To execute the benchmarks, run the following command:

pnpm bench

Vitest reports the ratio between the fastest variant and the others, displaying the relative performance as a multiplier. Many operations run faster than their native counterparts because the library employs highly optimized iteration patterns tailored specifically to the semantics of each function.

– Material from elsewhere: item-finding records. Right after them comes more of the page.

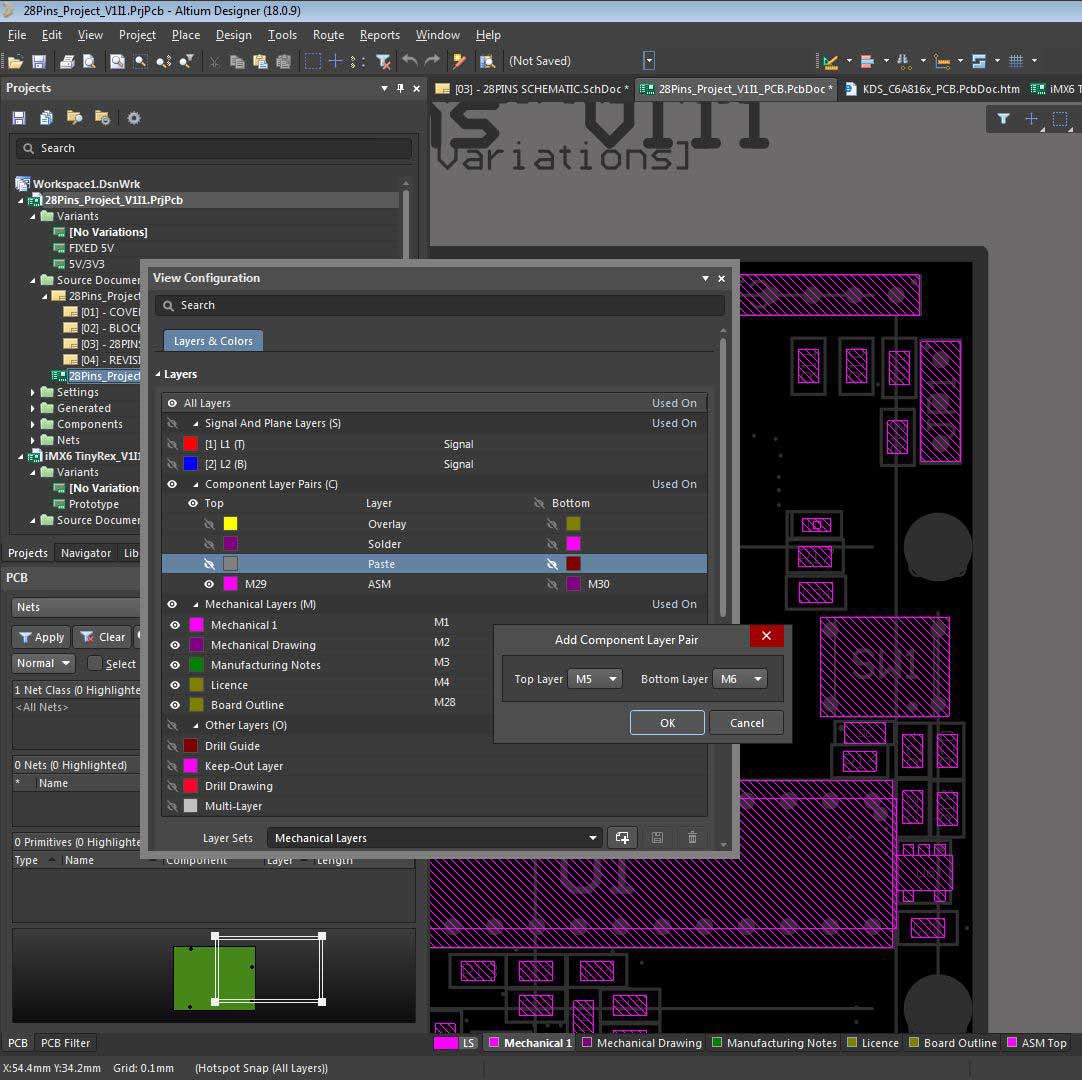Click OK in Add Component Layer Pair
This screenshot has height=1080, width=1082.
[x=667, y=723]
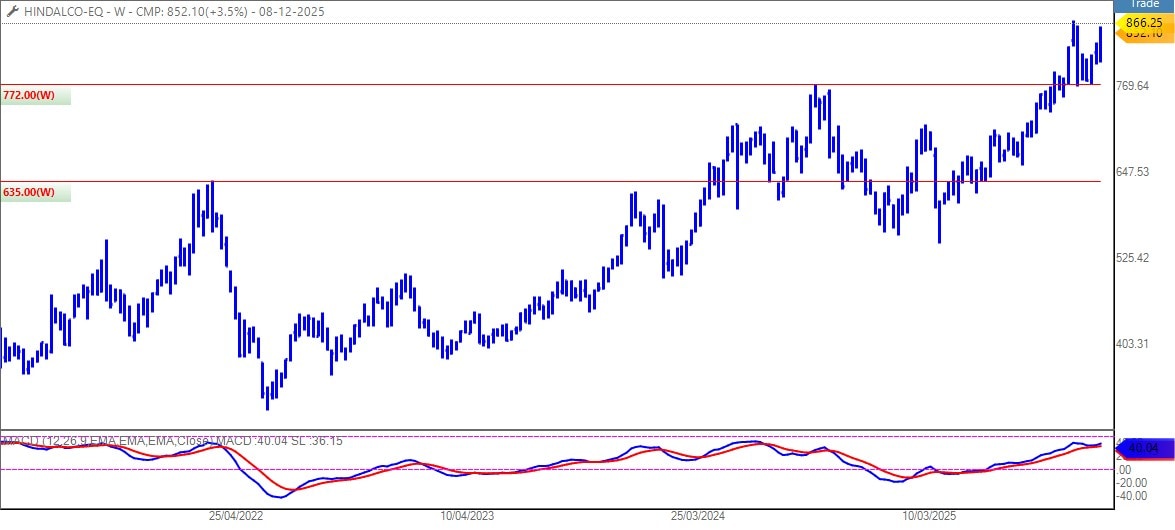Click the 647.53 price axis label
The width and height of the screenshot is (1175, 530).
[1130, 172]
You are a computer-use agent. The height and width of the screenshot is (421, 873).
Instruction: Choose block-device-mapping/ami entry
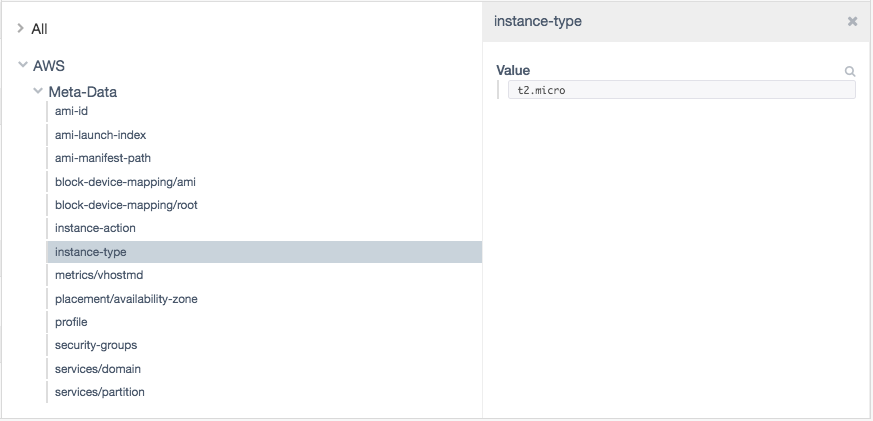[264, 182]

The performance metrics in this documentation were collected using the following environment:

Platform ComponentEnvironment Detail
CPUApple M1 Pro (aarch64)
OSmacOS (darwin)
Node.js24
V8 Engine13.6.233.17
TypeScript5.9.3

Ratios and absolute numbers will vary depending on hardware, architecture, and runtime engines. For example, x86 architectures may yield different relative ratios than ARM-based systems due to variations in JIT compiler optimization strategies and memory layout characteristics. However, the relative order of performance strategies remains stable.

Micro-benchmarks are not a performance guarantee, nor do they represent a production contract. Performance characteristics change between V8 versions and across system architectures. These measurements are valuable because they show the relationship between pipelined operations and their native counterparts, ensuring the library does not introduce silent bottlenecks.

Furthermore, isolated benchmarks measure pure data transformations on contiguous memory. Real-world applications perform complex tasks: allocating intermediate states, traversing deep object graphs, and interacting with network or filesystem boundaries.

The benchmark suite exists to ensure that writing elegant, composable code does not require worrying about whether the library is introducing structural overhead. In cases where the library does introduce a bottleneck, that bottleneck is treated as a bug and is resolved.